Haulback began at 5:10 A.M. with the pulling on board of the highflyer and radio beacon. Yankee hooks and traps were coiled and boxed as they came on board and monofilament hooks were wound on reels. The captain steering and throttling the boat fishes the longline for "weight." The first fish was a swordfish. With its bill breaking the water surface and then rolling on its back, dead, it was hauled to the vessel on the longline. Gaffed, it is pulled aboard, its sword sawed off and the fish is cleaned. The crew checks the stomach contents and feels the internal body temperature for clues as to what type of water the fish has been in. Most of the swordfish were feeding on squid.
The next two days of fishing took place in the same general area south of the Tail of the Banks. On the second day we caught eleven swordfish, four blue sharks, one mako shark, one sea turtle (released alive) and one skate. We kept the mako in addition to the swordfish. The third day during set-out we had a gear conflict. Despite efforts by captains to establish berths and to contact all area boats on gear positions, we crossed a longline. Our vessel's stabilizers, which hang from outriggers about 18 feet below the surface, caught on a longline. The port stabilizer held fast but the starboard stabilizer, which is composed of lead and steel, left rhe water and slammed into the bait box just inches from a seaman.

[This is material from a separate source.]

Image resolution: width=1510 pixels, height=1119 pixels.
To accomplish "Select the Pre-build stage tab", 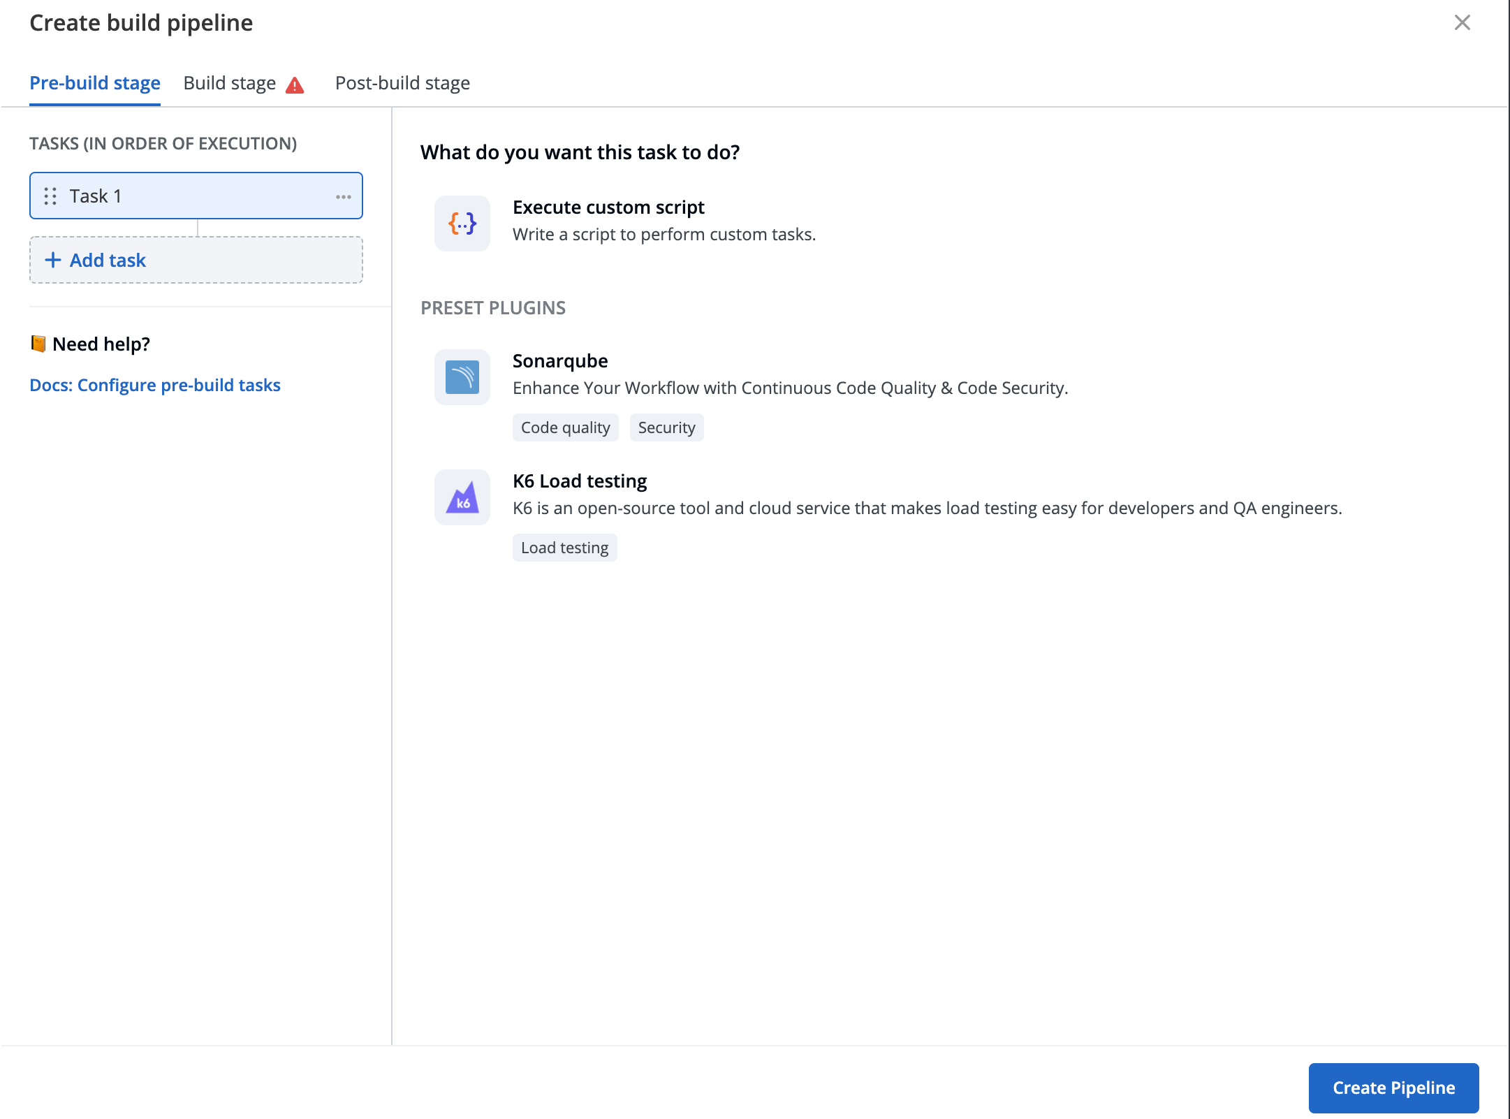I will (95, 83).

To escape gear conflicts and the increased traffic, we moved northeast over the Newfoundland seamounts. The next fishing day, August 30—31, was fairly routine. The captain set out a lesser number of hooks (300) because the water wasn't quite right (flat water). Despite this we caught nine swordfish. During haulback we lost the gear for an hour due to the mainline parting. After haulback the captain, in order to find better waters, steamed all night and into the northeast approximately 170 miles towards the Flemish Cap. Whales were seen in the distance. On September 4 we set out 400 hooks and the catch consisted of twelve swordfish, one mako shark, three lancetfish, three skates, one blue shark and a leatherback turtle, which was released alive.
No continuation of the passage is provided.